Abstract
Contributed Talk - Working Group History of Astronomy
Die Angst der Astrologen vor der Reformation und der Theologen vor der Sintflut
Harald Gropp1
1Heidelberg, d12@ix.urz.uni-heidelberg.de
Dieser Vortrag diskutiert das Verhältnis von Astronomie und Astrologie zur Reformation in den ersten Jahren nach 1517. Auf der einen Seite löst das Ereignis von 1517 eine umfassende Revolution innerhalb der katholischen Kirche aus und führt in den folgenden Jahren zur Etablierung einer neuen Theologie, der lutherischen Theologie. Auf der anderen Seite ist die jahrtausendalte Astrologie als „Schwester der Astronomie“ in einem wechselseitigen Dialog mit der christlichen Theologie. Besonders interessant sind die gegenseitigen Befürchtungen und Ängste, d. h. die Angst der Theologen vor den Prophezeiungen der Astrologen sowie die Angst der Astrologen vor den Auswirkungen der Reformation. Dies soll an zwei Fallbeispielen erläutert werden. Dabei ist die Einstellung von wichtigen Theologen zur Astrologie durchaus unterschiedlich und nicht durch Konfessionsgrenzen vorgegeben, was am Beispiel von Luther und Melanchthon deutlich wird. Im Jahre 1524 findet wieder eine Konjunktion von Jupiter und Saturn im Sternbild der Fische statt, zusätzlich begleitet durch Konjunktionen mit allen anderen bekannten Planeten. Dies wird schon Jahre vorher von Astrologen angekündigt und kommentiert und findet in den unmittelbaren Jahren vor 1524 ein Interesse grossen Ausmasses sowohl in der allgemeinen als auch in der gelehrten Öffentlichkeit. Dabei wird die „rein astrologische“ Diskussion über eine durch die Planetenkonstellation ausgelöste Flut oder Sintflut ausgeweitet und aufgewertet zu einer Diskussion einer Sündflut im Kontext der theologischen Diskussion in den ersten Jahren der Reformation. Im zweiten Fallbeispiel geht es um konkrete Handlungen bzw. Nichthandlungen von Astrologen und anderen im Zusammenhang mit den Ereignissen der Reformation. Melanchthon verzichtet darauf, die Ostsee zu überqueren, mit Rücksicht auf das ihm von Johannes Virdung erstellte Horoskop. Der Arzt und Astrologe Lorenz Fries verlässt 1525 Strassburg fluchtartig aus Sorge um die sich ausbreitende Reformation in der Stadt. Es wird jeweils zu untersuchen sein, wie sehr astrologische oder andere Argumente im Vordergrund stehen.
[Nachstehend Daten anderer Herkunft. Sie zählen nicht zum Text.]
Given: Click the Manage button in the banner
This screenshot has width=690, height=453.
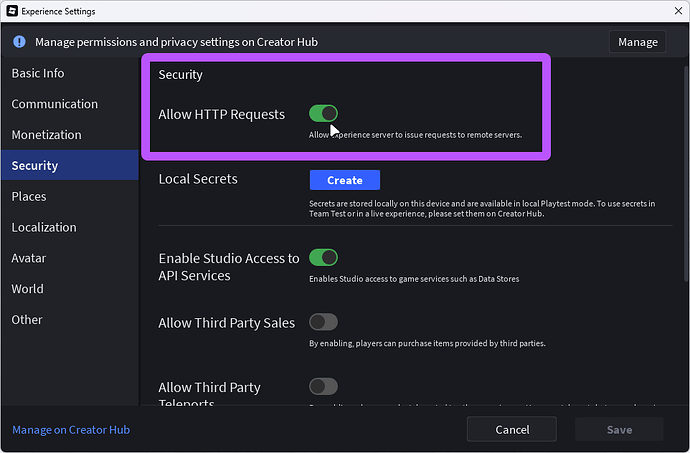Looking at the screenshot, I should (638, 42).
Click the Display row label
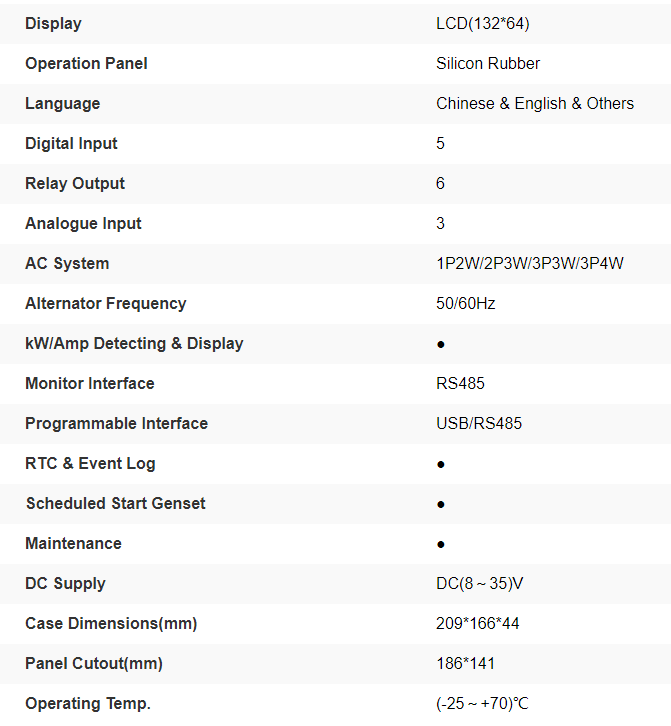The height and width of the screenshot is (726, 671). (53, 23)
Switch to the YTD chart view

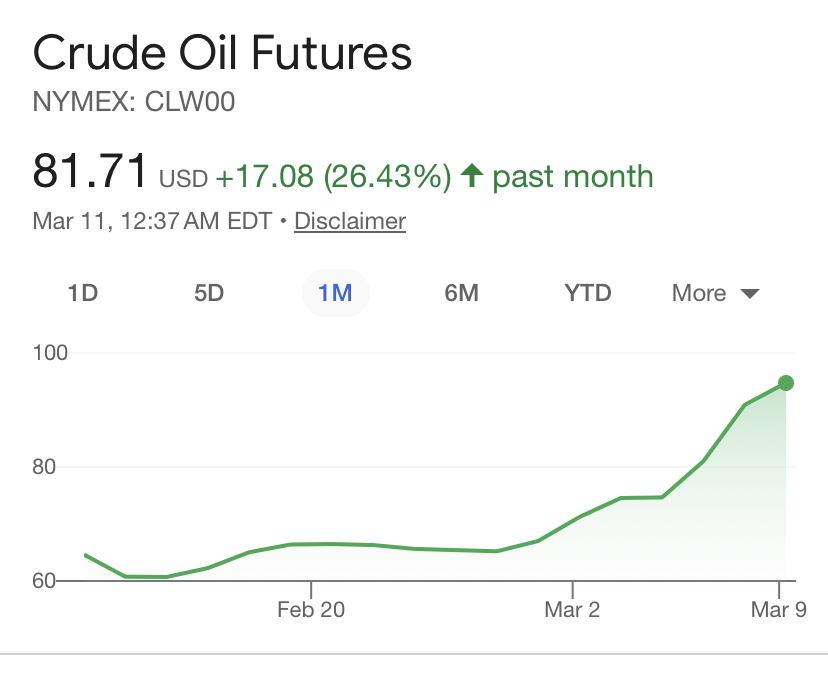(588, 293)
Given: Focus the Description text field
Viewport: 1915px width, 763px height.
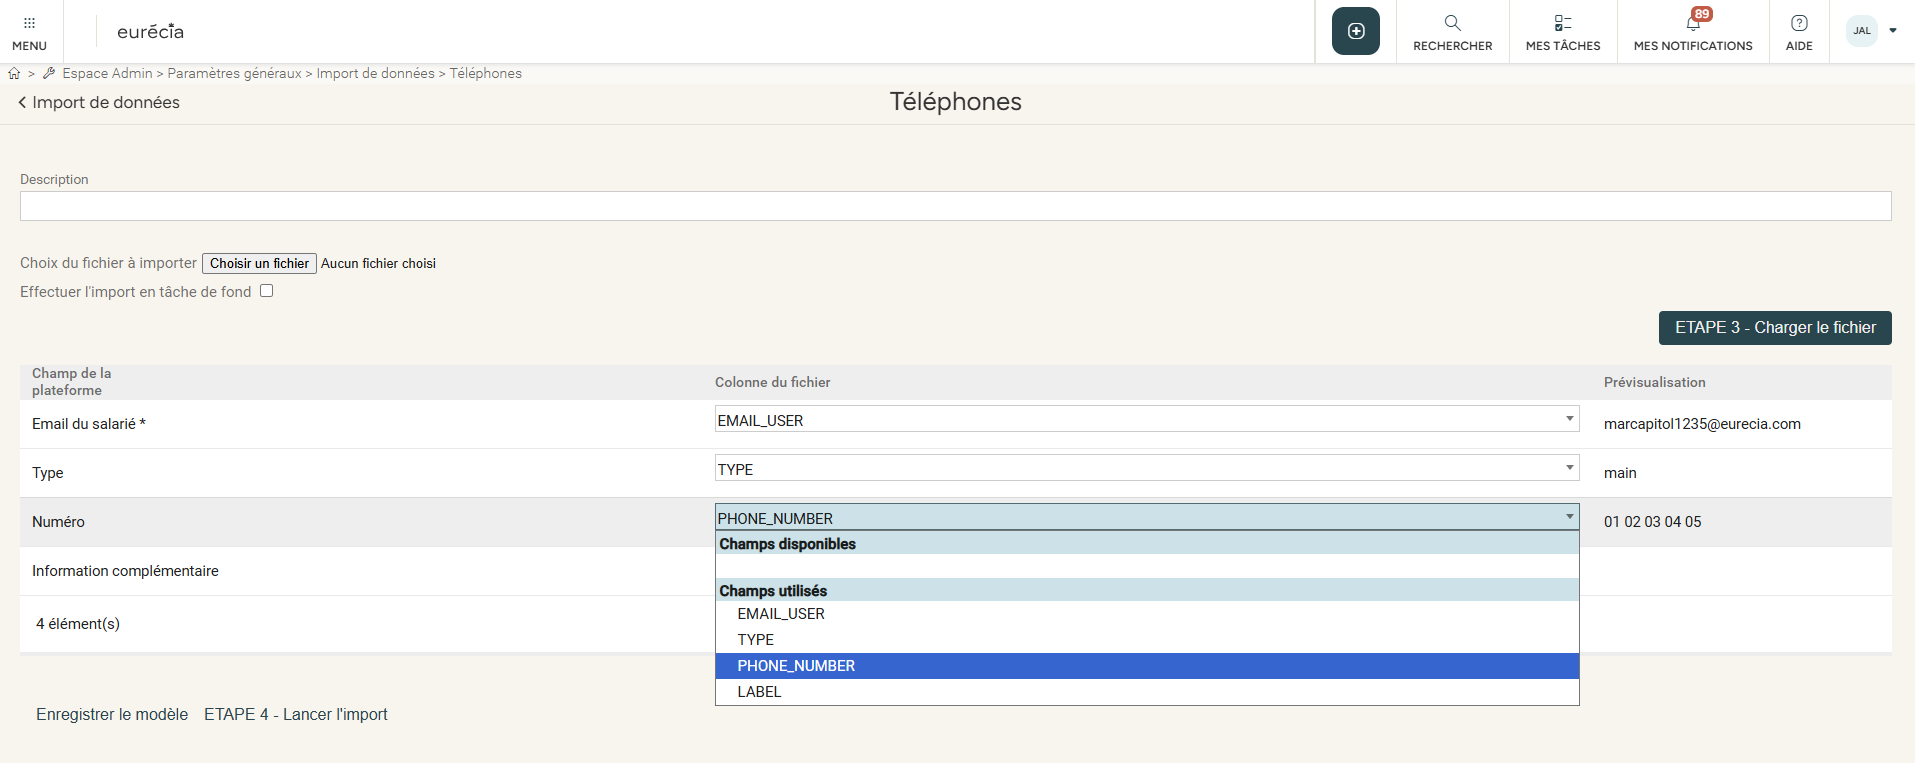Looking at the screenshot, I should pyautogui.click(x=955, y=206).
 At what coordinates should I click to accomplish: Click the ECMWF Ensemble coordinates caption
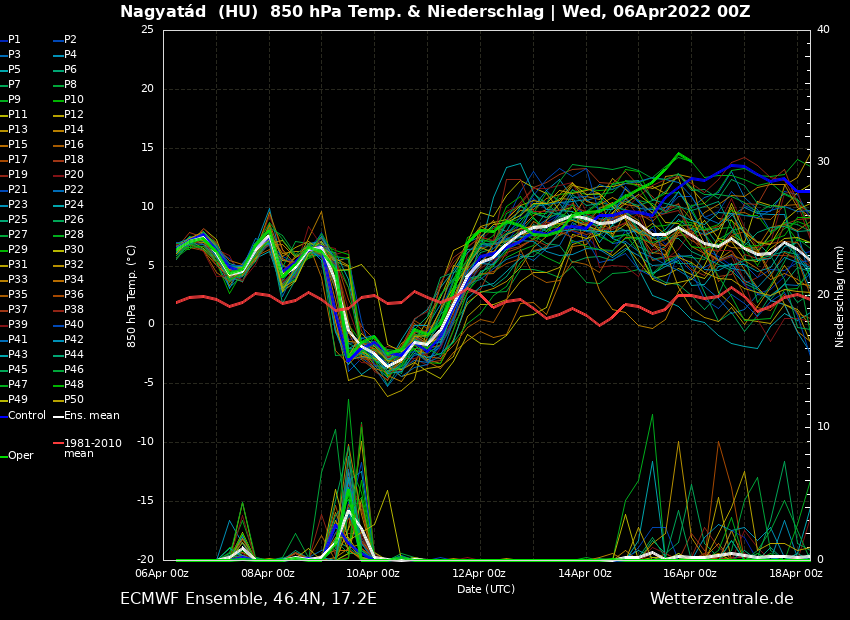click(248, 599)
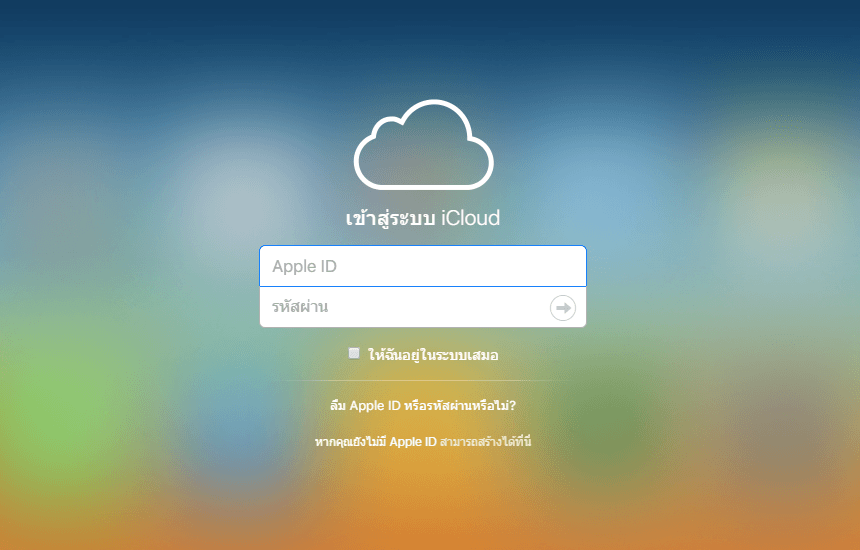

Insgesamt zeigen diese Jahre zwischen 1517 und 1525, wie in einer theologisch aufgewühlten und sehr durch endzeitliche Stimmung beeinflussten Grundsituation das Wechselspiel von astrologischen und theologischen Gesichtspunkten zu höchst merkwürdigen Konstellationen führt, Konstellationen auf der Erde, aber beeinflusst in der Diskussion um Konjunktionen am Himmel.